Germán Sotelo

Personal information
- Full name: Germán Leandro Sotelo Cárdenas
- Date of birth: 25 April 1986 (age 39)
- Place of birth: Valparaíso, Chile
- Height: 1.92 m (6 ft 4 in)
- Position(s): Goalkeeper

Youth career
- 1993–2003: Lautaro
- 2003–2004: Santiago Wanderers

Senior career*
- Years: Team / Apps / (Gls)
- 2005: Santiago Wanderers
- 2006: Municipal Limache
- 2007–2008: Universidad Católica
- 2009–2011: Lota Schwager / 26 / (0)
- 2012: Iberia / 8 / (0)
- 2013–2014: Deportes Concepción
- 2015: CD Iberia
- 2016: Parroquial Zapallar

Managerial career
- Santiago Wanderers (youth)
- 2022–2023: Playa Ancha University

= Germán Sotelo =

Chilean footballer

Germán Leandro Sotelo Cárdenas (born 25 April 1986) is a Chilean former footballer who played as a goalkeeper.

==Career==
Born in Valparaíso, Chile, Sotelo was with Club Deportivo Lautaro before joining the Santiago Wanderers youth system in his hometown. He was a member of the first team in the 2005 season.

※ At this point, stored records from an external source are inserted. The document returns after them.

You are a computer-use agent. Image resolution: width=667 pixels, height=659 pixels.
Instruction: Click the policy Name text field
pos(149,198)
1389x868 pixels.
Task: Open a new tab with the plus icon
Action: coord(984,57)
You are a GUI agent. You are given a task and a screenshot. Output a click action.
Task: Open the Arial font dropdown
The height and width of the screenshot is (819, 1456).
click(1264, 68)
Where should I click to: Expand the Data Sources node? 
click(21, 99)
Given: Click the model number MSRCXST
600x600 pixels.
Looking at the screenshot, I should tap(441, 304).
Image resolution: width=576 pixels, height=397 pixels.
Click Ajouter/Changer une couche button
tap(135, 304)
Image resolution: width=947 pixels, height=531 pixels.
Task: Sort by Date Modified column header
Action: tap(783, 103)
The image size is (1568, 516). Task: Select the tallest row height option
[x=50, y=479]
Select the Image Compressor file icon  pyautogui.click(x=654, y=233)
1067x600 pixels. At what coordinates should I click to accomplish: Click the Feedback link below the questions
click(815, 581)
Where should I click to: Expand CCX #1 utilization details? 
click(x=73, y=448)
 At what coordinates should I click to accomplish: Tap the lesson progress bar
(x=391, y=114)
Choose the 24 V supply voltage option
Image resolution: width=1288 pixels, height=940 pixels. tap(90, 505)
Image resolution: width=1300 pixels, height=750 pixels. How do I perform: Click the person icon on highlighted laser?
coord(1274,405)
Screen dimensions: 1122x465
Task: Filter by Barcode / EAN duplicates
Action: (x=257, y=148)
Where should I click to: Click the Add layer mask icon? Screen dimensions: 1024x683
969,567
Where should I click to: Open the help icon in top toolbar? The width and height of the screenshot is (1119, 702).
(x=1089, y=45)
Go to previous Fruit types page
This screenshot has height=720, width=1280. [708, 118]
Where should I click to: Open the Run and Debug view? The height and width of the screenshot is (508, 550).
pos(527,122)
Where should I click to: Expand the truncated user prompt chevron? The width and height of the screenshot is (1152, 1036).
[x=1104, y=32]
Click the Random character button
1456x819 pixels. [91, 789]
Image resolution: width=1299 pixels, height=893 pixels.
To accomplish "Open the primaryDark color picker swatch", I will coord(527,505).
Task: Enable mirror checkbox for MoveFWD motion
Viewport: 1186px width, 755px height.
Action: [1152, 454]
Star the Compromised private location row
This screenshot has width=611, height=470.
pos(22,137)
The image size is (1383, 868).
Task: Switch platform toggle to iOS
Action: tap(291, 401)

In his homeland, he also played for Municipal Limache, Universidad Católica, Lota Schwager, Iberia, Deportes Concepción and Parroquial de Zapallar. As a member of Iberia, he won the 2012 Segunda División Profesional.

Abroad, he played for Club Deportivo Iberia from New York, United States, in the Cosmopolitan Soccer League in 2015.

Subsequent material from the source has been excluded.